East Africa’s banking sector sits at a fascinating inflection point. On one side, millions of customers who have leapfrogged traditional banking entirely through mobile money — comfortable transacting via phone but with limited experience of formal banking products. On the other, legacy core banking systems built in the 1990s and early 2000s that were never designed for the API-first, real-time world customers now expect.
The Core Banking Modernisation Imperative
The central transformation challenge for most East African banks is the core banking system. These platforms — often Oracle Flexcube, Temenos T24, or custom-built mainframe applications — were architected for batch processing in an era when transactions settled overnight. Today’s requirements are fundamentally different: real-time processing, open APIs for fintech integration, mobile-native user experiences, and sub-second response times at scale.

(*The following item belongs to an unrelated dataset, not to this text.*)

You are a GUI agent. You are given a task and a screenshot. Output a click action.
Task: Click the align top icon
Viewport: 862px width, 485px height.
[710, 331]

Full core banking replacement is a KES 500 million to KES 2 billion exercise that takes three to five years. Most banks are instead pursuing a strangler fig pattern — wrapping the legacy core in a modern API layer, building new capabilities on modern infrastructure alongside the legacy system, and gradually migrating workloads until the legacy system handles only the most stable, high-volume transactions.
The Fintech Partnership Opportunity
The most progressive banks in the region have stopped viewing fintechs as competitors and started treating them as distribution and product partners. Open banking APIs, co-branded lending products, and Banking-as-a-Service (BaaS) infrastructure are enabling banks to reach customer segments they could never serve profitably through branch networks alone.
Digital transformation in East African banking is not simply about technology — it is about reimagining the value chain. The banks that emerge strongest will be those that use technology to make banking simpler, more accessible, and more relevant to the daily economic lives of their customers.